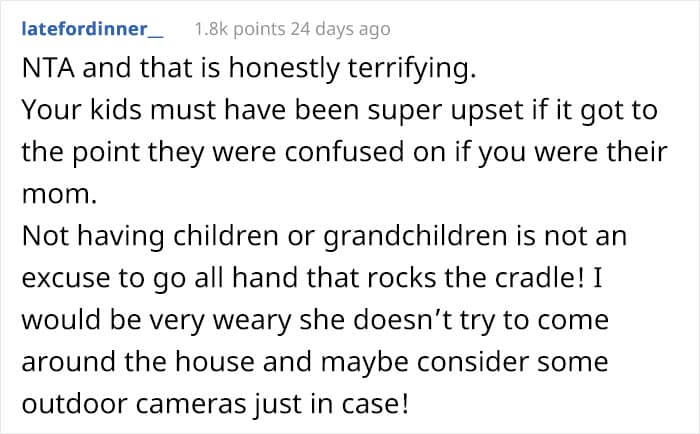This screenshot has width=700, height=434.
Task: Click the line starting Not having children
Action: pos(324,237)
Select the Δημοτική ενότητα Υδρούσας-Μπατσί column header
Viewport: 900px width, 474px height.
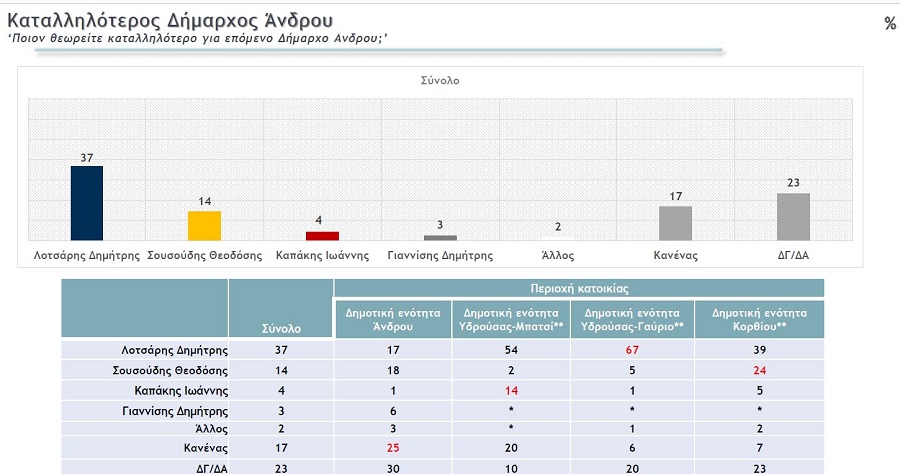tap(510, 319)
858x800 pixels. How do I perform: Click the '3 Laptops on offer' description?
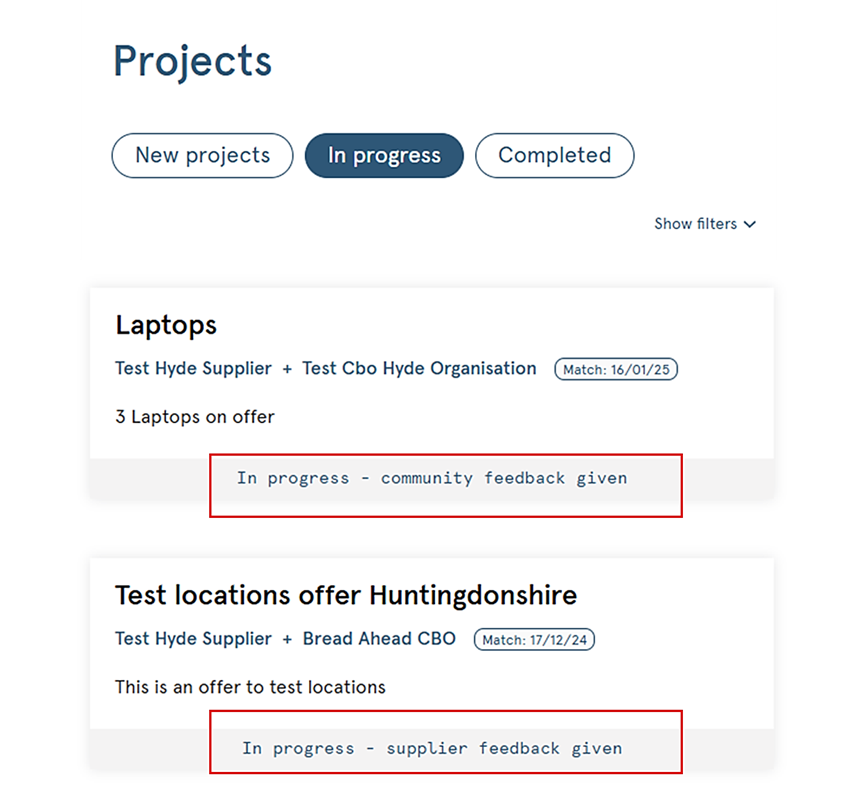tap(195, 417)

...

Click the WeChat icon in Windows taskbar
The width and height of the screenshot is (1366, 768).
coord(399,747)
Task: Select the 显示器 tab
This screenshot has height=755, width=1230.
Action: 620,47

...

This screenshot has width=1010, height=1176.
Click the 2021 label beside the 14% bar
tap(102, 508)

Work to complete — Only lines containing the string "Select" are needed. Pull each of them out of the records above.

Exercise output —
Select the Δημοτική ενότητα Υδρούσας-Μπατσί column header
Task: Select the 显示器 tab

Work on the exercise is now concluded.